Intercalated Duct Adenoma of the Parotid Gland
Keywords:benign salivary gland tumor, parotid tumors, salivary gland adenoma
A 56-year-old man presented with a 10-year history of gradually enlarging left pre-auricular mass. No biopsies were done. He underwent superficial parotidectomy which showed an enlarged parotid gland measuring 6 x 5.5 x 2 cm with a 0.5 x 0.2 x 0.2 cm discrete, cream-brown, ovoid intraparenchymal solid nodule. The latter was the lesion of interest.
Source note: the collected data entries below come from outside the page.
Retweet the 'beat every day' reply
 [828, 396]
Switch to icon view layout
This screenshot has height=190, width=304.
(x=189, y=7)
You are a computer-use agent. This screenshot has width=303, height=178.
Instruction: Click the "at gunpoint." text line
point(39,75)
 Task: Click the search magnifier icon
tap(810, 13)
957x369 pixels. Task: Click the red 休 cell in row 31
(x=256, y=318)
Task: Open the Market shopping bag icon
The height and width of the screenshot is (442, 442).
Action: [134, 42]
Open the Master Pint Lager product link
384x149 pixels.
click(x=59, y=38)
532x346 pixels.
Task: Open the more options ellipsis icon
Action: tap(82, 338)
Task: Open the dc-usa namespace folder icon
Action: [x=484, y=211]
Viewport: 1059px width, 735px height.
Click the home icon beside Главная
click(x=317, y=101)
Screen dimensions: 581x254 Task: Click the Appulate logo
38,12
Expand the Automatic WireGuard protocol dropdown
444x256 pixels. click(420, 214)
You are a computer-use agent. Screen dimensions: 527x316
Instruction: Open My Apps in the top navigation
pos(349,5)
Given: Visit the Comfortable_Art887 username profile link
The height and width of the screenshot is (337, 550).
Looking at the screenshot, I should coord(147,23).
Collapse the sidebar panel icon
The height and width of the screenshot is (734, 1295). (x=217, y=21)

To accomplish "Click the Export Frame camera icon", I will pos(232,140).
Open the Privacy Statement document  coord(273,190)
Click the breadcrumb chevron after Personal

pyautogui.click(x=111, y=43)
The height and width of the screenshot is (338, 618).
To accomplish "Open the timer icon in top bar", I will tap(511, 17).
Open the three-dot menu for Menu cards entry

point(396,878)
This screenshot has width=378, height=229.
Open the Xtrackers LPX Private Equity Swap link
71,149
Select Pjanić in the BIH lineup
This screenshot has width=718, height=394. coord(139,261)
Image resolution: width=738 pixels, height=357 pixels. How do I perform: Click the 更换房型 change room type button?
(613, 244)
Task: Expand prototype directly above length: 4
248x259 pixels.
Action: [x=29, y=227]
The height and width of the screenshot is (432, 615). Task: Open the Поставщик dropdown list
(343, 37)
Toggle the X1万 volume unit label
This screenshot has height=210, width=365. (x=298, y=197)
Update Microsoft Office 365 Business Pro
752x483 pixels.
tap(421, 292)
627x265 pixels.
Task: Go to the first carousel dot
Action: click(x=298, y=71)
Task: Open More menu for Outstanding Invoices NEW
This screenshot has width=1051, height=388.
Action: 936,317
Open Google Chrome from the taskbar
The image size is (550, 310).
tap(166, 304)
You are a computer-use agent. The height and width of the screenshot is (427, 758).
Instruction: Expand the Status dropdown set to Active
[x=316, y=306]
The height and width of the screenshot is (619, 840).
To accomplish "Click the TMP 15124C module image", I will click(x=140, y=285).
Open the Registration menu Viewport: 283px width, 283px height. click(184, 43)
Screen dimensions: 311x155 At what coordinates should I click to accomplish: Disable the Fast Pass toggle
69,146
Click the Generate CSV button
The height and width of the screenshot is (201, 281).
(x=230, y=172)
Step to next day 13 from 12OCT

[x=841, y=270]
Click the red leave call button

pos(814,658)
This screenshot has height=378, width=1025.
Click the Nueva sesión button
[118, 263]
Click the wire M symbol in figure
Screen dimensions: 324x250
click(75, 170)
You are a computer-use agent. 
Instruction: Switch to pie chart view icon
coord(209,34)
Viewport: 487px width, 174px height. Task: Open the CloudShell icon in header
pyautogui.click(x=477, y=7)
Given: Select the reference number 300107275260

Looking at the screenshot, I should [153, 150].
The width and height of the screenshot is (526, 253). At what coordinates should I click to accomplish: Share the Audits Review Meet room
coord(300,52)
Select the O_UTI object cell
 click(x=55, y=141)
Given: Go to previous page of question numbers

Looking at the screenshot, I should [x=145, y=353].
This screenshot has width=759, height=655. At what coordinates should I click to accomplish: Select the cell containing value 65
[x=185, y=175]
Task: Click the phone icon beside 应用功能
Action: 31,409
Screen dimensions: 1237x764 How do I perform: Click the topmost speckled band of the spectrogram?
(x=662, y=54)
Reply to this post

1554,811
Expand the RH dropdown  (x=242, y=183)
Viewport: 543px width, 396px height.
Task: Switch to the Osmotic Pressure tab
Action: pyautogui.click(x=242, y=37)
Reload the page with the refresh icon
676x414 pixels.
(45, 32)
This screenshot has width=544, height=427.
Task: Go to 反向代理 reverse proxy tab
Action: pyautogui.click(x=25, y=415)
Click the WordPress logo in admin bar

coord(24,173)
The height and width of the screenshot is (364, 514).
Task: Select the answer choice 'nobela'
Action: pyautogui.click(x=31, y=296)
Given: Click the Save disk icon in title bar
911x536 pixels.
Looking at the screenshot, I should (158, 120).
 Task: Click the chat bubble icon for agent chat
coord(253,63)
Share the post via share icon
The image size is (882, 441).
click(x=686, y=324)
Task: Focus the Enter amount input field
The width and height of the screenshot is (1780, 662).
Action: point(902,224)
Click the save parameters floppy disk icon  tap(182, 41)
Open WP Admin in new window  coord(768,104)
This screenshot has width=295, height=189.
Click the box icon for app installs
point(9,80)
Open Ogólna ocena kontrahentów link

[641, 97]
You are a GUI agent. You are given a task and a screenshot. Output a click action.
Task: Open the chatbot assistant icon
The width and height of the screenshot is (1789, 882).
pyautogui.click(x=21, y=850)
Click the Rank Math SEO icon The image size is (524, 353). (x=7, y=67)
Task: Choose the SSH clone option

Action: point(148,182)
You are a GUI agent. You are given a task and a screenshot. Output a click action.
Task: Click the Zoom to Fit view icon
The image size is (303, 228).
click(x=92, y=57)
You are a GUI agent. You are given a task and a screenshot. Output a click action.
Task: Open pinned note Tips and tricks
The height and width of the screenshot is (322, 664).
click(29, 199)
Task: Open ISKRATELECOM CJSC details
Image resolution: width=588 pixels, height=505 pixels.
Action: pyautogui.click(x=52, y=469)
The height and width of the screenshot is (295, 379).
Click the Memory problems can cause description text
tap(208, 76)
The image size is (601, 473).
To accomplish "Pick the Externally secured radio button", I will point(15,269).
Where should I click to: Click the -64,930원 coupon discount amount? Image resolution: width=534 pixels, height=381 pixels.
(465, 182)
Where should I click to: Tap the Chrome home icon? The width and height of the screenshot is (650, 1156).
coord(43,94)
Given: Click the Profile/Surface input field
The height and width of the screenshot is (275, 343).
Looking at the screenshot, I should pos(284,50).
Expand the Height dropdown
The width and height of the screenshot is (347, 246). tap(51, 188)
Microscopic examination of the nodule shows a well-circumscribed, encapsulated proliferation of closely packed tubular ducts surrounded by non-neoplastic, otherwise histologically unremarkable lobules of serous acini with an intact ductal system. (Figure 1) The tubules within the nodule are lined by simple cuboidal cells having bland, uniform, round nuclei and moderate amounts of eosinophilic cytoplasm. (Figure 2) In some of these tubules, serous acinar cells containing coarse basophilic granules partly line the lumina, adjacent to or around the cuboidal cells. (Figure 3) Based on the morphological features, a diagnosis of intercalated duct adenoma (IDA) was rendered, occurring in a background that is suggestive of sialadenosis.
Intercalated duct adenomas are mostly asymptomatic, benign neoplasms identified incidentally in salivary glands removed for diverse lesions of either benign or malignant etiology.1-4 They are most often found in the parotid gland of adults ranging from 41 to 73 years (mean 57 years) with a female-to-male ratio of 3:2.1,2
They belong to a group of ductal proliferations known as intercalated duct lesions (IDL) which are composed of compact proliferation of tubular ducts that are lined by cuboidal ductal cells. Scattered tubules have serous acinar cells complexed with the ductal cells, while others have inconspicuous myoepithelial cells that surround them. Intercalated duct lesions are arbitrarily divided into IDA – if encapsulated and discretely separated from adjacent acinar units, and intercalated duct hyperplasia (IDH) - if unencapsulated and blending into the adjacent acinar units.3-5
The ductal cells of IDA resemble those of non-neoplastic intercalated ducts on immunohistochemistry, staining diffusely with CK7 and S100, and focally for ER and lysozyme while CK14 and Calponin highlight the thin myoepithelial cells surrounding the ductal cells.1,3,4 Immunohistochemical stains for myoepithelial cells were not requested as we felt that the participation of acinar cells in a characteristic manner was sufficiently diagnostic of the entity.
Important benign differential diagnoses of IDA include striated duct adenoma, canalicular adenoma and basal cell adenoma.2,3 Striated duct adenoma and canalicular adenoma can both be distinguished from IDA due to lack of myoepithelial and acinar cells; the latter is also more commonly found in the minor salivary glands.2,3 Basal cell adenoma and adenocarcinoma on the other hand are challenging differential diagnoses due to significant overlaps in morphology. They tend to be larger (usually >10 mm) with prominent bilayering of luminal cells and distinct basaloid abluminal cells that show palisading. Basal cell adenocarcinoma importantly demonstrates an invasive growth pattern.3,5 IDA on the other hand are small and infrequently seen macroscopically, most often measuring less than 5 mm in diameter.2
Both IDA and IDL in general have an excellent prognosis upon complete surgical excision and recurrences are not reported. However, IDA’s frequent co-occurrence with other salivary gland tumors has led to it being hypothesized as a potential precursor of salivary gland tumors, particularly of epithelial-myoepithelial carcinomas.1-2 Its coexistence with sialadenosis has not been previously reported. The diagnosis of IDA in conjunction with other salivary gland pathologies is therefore important to further elucidate the clinical, histopathological, and possible molecular nature and relationships of this lesion.